Scot Consultoria: O Paulo Guedes tinha comentado que queria vender uma parte das reservas cambiais para reduzir o tamanho da dívida. Apesar dele já ter voltado atrás, o senhor acha que isso seria uma estratégia?


André Perfeito: Eu acho preocupante porque reserva cambial dá para ser usada de forma mais inteligente. Hoje em dia, nós temos essa reserva amplamente financiando a dívida norte-americana. Então, você pode ter um uso melhor, porque é o seguinte: a reserva não é um “muro de arrimo” que a gente tem, eu não acho sábio a gente tirar tijolo do muro de arrimo para tentar consertar o telhado, deixa lá naquele muro, entendeu?
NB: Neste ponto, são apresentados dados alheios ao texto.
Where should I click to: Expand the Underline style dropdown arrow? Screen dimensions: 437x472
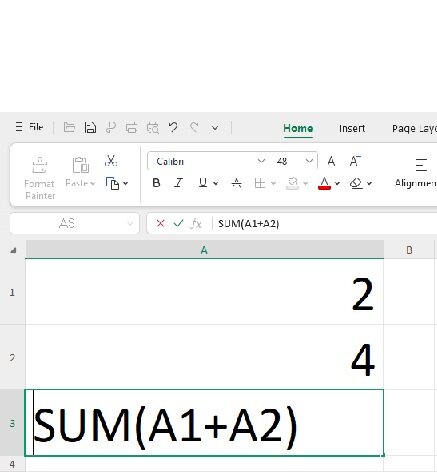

O que nós podemos fazer é usar as reservas para tentar efetivar justamente o fortalecimento nacional no quesito exportação. Falaremos disso no Encontro de Analistas da Scot Consultoria. Mas, dentro desse âmbito, faz sentido, por exemplo, preparar e facilitar portos, gerar linhas de créditos para moeda estrangeira de exportadoras de carne etc.


Quer ver uma coisa que é complicada no momento atual? Por exemplo, nos últimos doze meses, o Brasil tem um déficit, com Israel, de US$600,0 milhões, e um superávit, com o Irã, no mesmo período, de US$5,0 bilhões. Aí começa esse jogo geopolítico que o Bolsonaro está colocando que, de novo, lembra que eu falei que será um período infernal e que temos que ver no detalhe?


Então, esse é o jogo, agora é que vamos ver, porque o Bolsonaro foi eleito com uma das plataformas mais simplórias que eu já vi na minha vida que é “tem que mudar isso aí”. O que é isso aí? De que jeito é isso aí?


Então, por isso que eu sou cauteloso, mas isso não quer dizer que eu não esteja otimista com a economia como um todo no sentido do crescimento em termos brutos, com o PIB do ano que vem a 2%, podendo ir até 3%, por que não? Boa parte do ajuste econômico foi feito, mas eu ainda acho que temos uma situação bastante preocupante a respeito de outras variáveis, mas que nós podemos crescer com incentivos pequenos, dá sim. 


Entrevistado:



André Perfeito, economista-chefe da Spinelli.